((

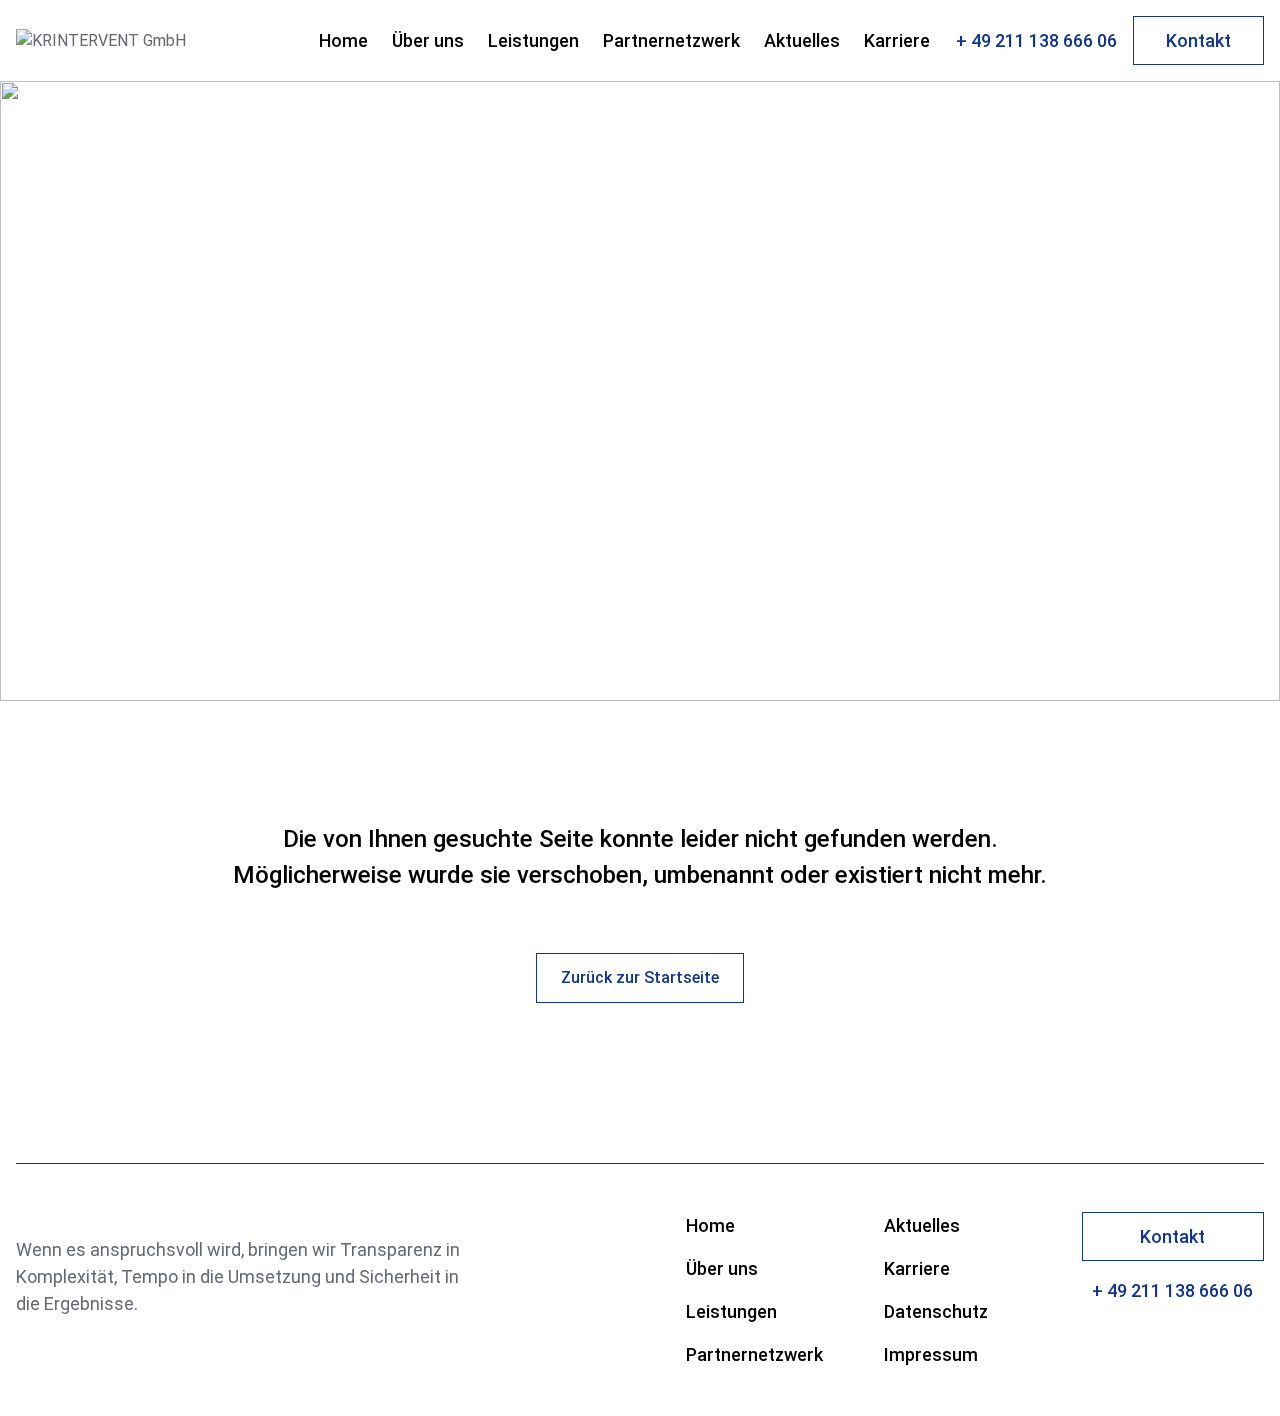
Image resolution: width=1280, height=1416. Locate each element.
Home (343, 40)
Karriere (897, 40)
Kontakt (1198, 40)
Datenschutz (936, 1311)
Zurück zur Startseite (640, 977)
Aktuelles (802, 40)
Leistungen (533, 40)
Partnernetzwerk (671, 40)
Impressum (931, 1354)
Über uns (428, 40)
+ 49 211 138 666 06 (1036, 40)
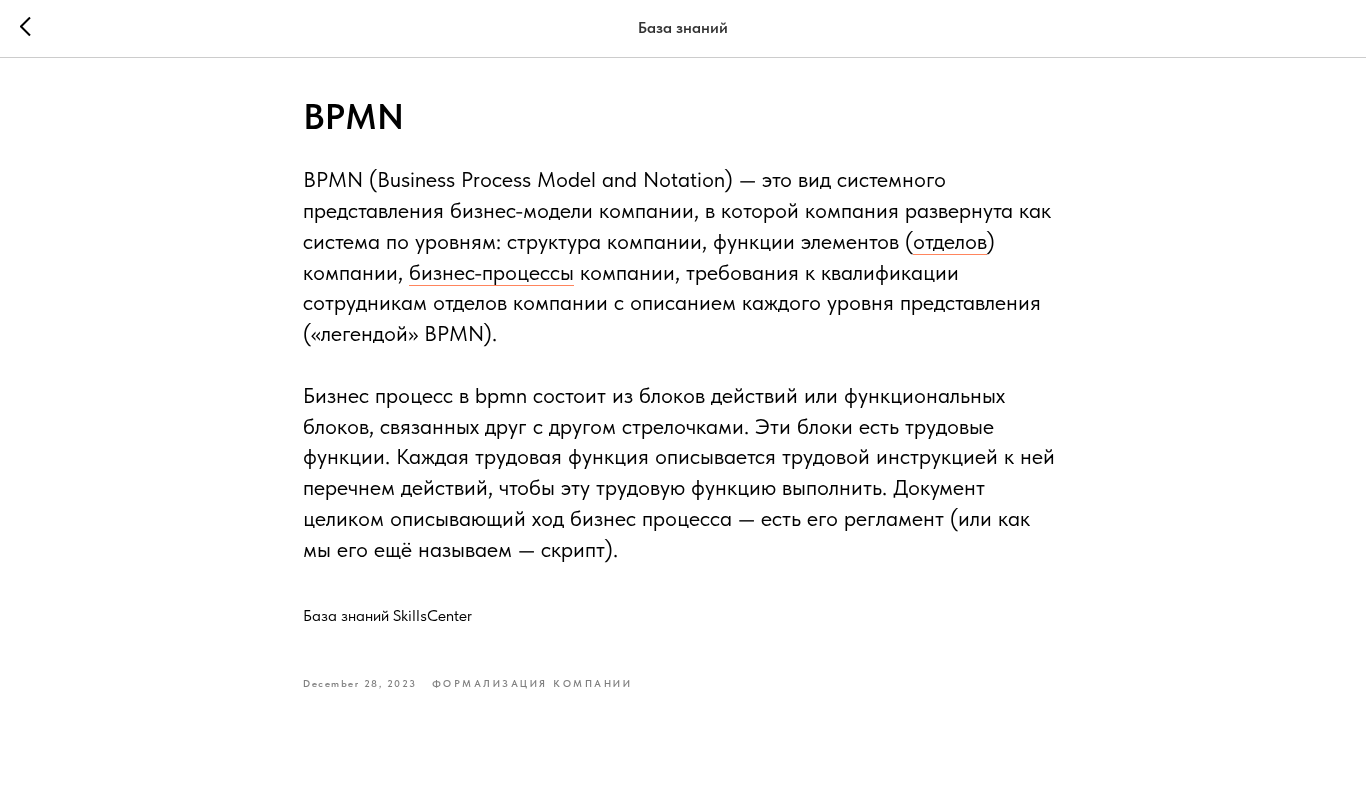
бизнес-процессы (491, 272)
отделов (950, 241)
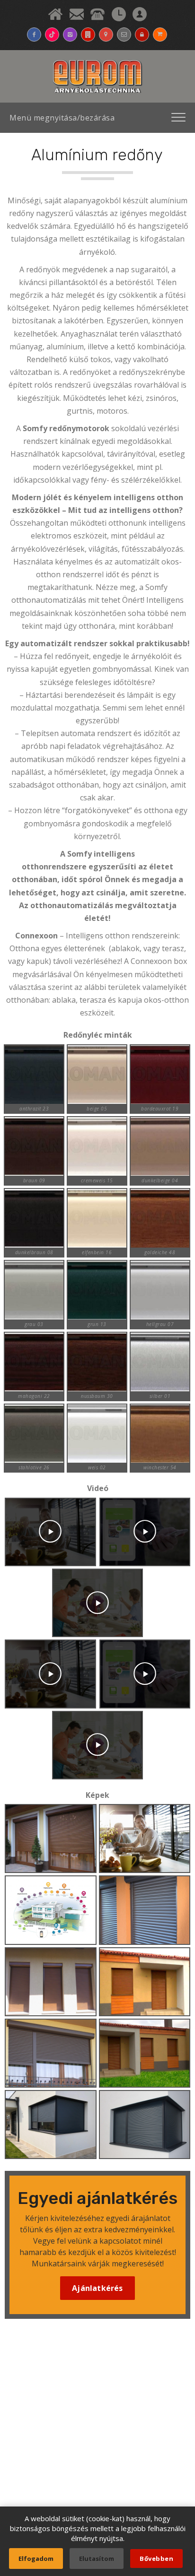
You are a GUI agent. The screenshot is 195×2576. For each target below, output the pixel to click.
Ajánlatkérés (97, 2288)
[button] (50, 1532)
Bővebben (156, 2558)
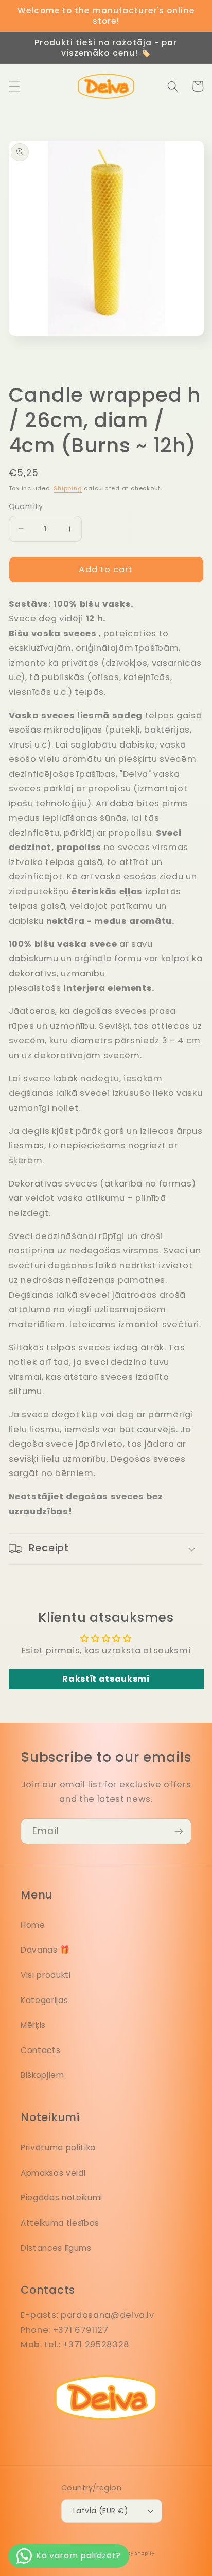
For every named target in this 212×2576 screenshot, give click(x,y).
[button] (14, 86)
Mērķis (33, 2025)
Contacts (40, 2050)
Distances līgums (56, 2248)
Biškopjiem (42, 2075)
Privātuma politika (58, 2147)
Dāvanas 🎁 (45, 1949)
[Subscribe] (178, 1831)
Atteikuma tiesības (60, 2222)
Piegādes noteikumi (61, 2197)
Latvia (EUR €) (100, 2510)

))

- [WHAT IS REQUIRED]: Your reply should be a verbatim retyping of the lines from the one that holds "Mērķis (33, 2025)" through the last line of the entries.

- [RESULT FOR THIS EXERCISE]:
Mērķis (33, 2025)
Contacts (40, 2050)
Distances līgums (56, 2248)
Biškopjiem (42, 2075)
Privātuma politika (58, 2147)
Dāvanas 🎁 (45, 1949)
[Subscribe] (178, 1831)
Atteikuma tiesības (60, 2222)
Piegādes noteikumi (61, 2197)
Latvia (EUR €) (100, 2510)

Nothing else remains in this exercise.